Consumer Reports study underscores high number of hospital errors

On Behalf of | Mar 30, 2015 | Medical Malpractice

A central and obvious irony that has been long noted about hospitals by medical industry commentators is that, while they are places where sick people go to get better, they are also locales where ill patients often get even sicker as well.

A recent media article focusing on hospital-based medical errors cites the sad outcome realized by one New York family, as related by the daughter of an elderly man.

That man had hip-replacement surgery at a Manhattan hospital. The procedure was successful, but, as sometimes happens with post-operative patients, the aftermath was tragic.

The woman’s father contracted a hospital-acquired staph infection, which turned out be deadly.
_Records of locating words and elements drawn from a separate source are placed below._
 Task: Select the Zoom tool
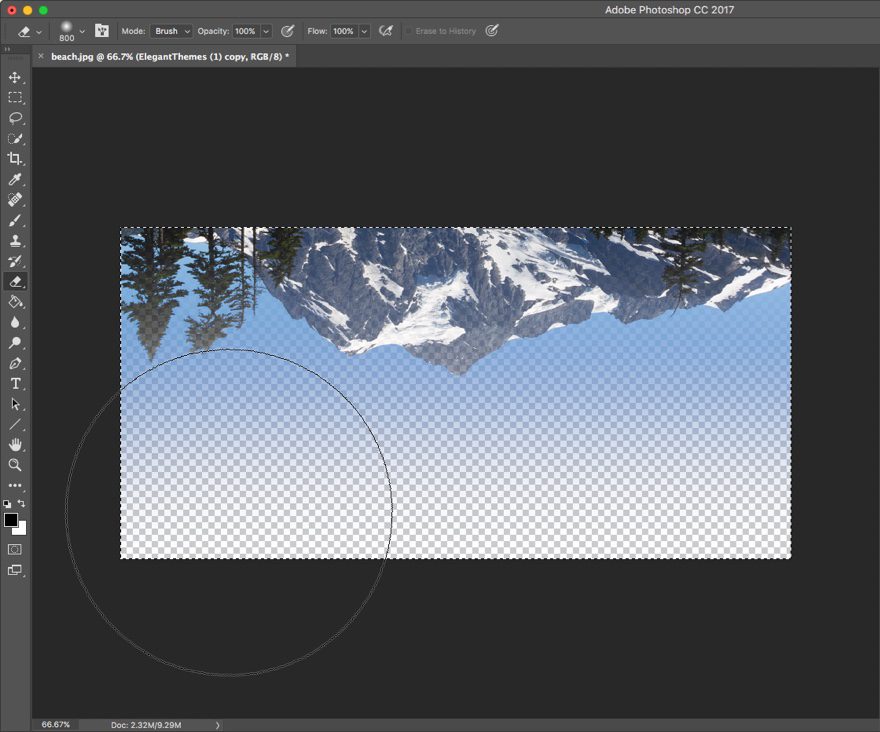click(15, 465)
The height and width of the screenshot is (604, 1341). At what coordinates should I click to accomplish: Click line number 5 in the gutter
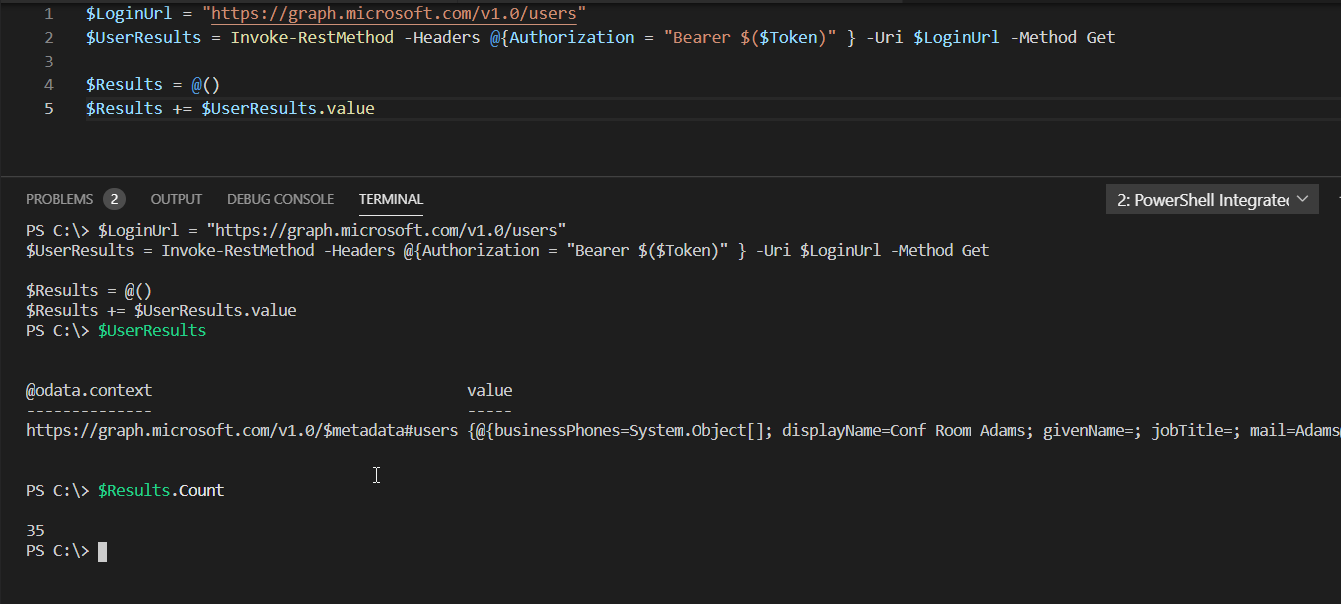[49, 108]
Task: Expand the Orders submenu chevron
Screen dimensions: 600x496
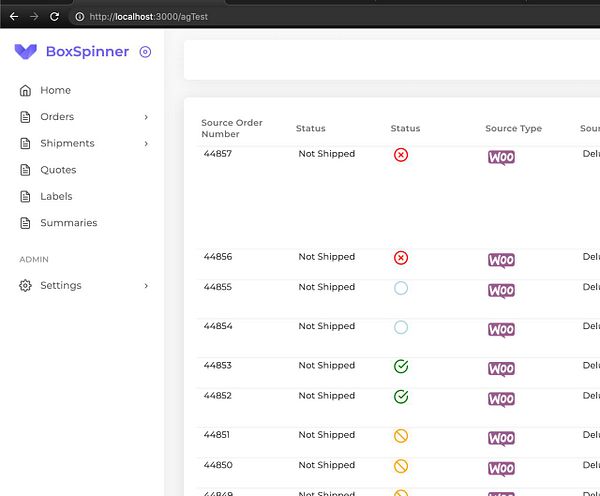Action: click(x=146, y=117)
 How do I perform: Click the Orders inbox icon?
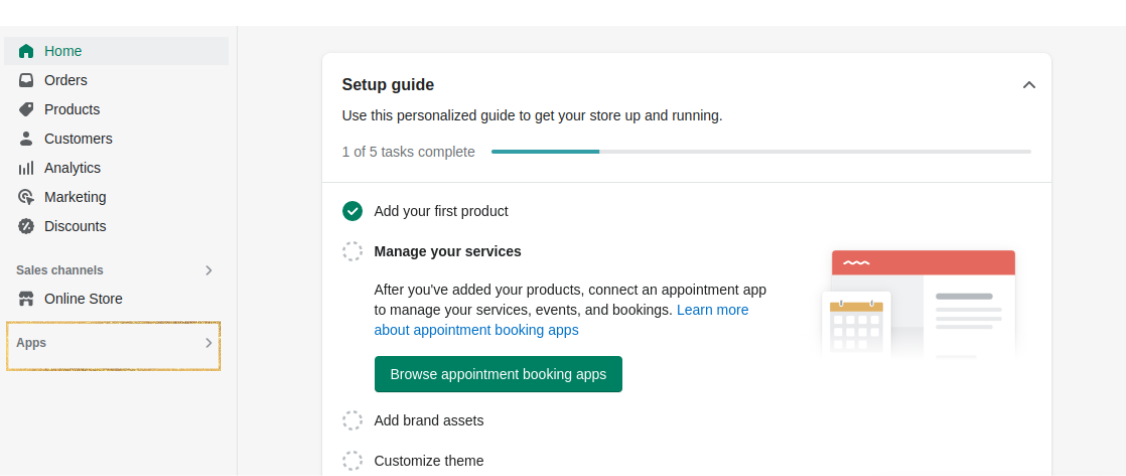[x=26, y=80]
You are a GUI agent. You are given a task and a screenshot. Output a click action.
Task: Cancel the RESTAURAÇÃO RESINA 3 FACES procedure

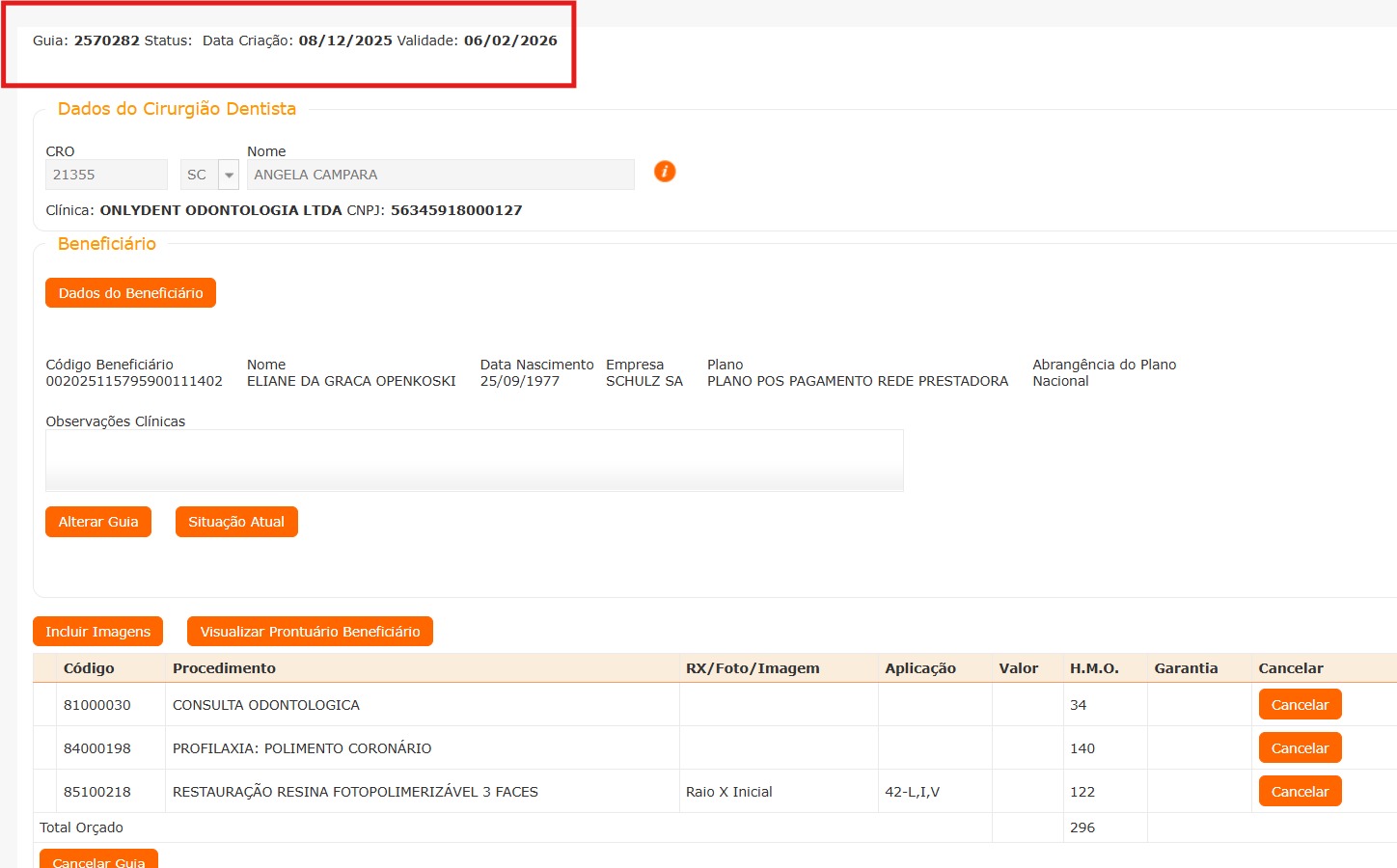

Such an outcome is anything but singular in American hospitals, with a Consumer Reports study noting this flatly astounding figure: Reportedly, about 1,000 people are victimized by preventable drug errors in American hospitals every day. The magazine further reports that one or more medical mistakes are visited on close to 30 percent of all patients who spend time in medical facilities across the country.

And then there is this numbing statistic, noted by Consumer Reports and widely acknowledged as true by many diverse sources that provide medical information: As many as 440,000 hospital patients in the United States die annually from preventable errors inflicted upon them while they are hospitalized.

Can a patient better the odds that he or she will leave a hospital unscathed by a facility-derived mistake?

The above-cited article and many others respond affirmatively, noting that safety outcomes can be materially improved for persistent and aware patients.

Centrally, that means being proactive about asking questions, taking notes, soliciting family members’ involvement in communicating with medical staff members and insisting on hospital workers’ constant adherence to hygienic practices and policies.

Indeed, while hospitals can indeed be safe and life-saving venues, it is often the purposeful conduct of patients that makes them so.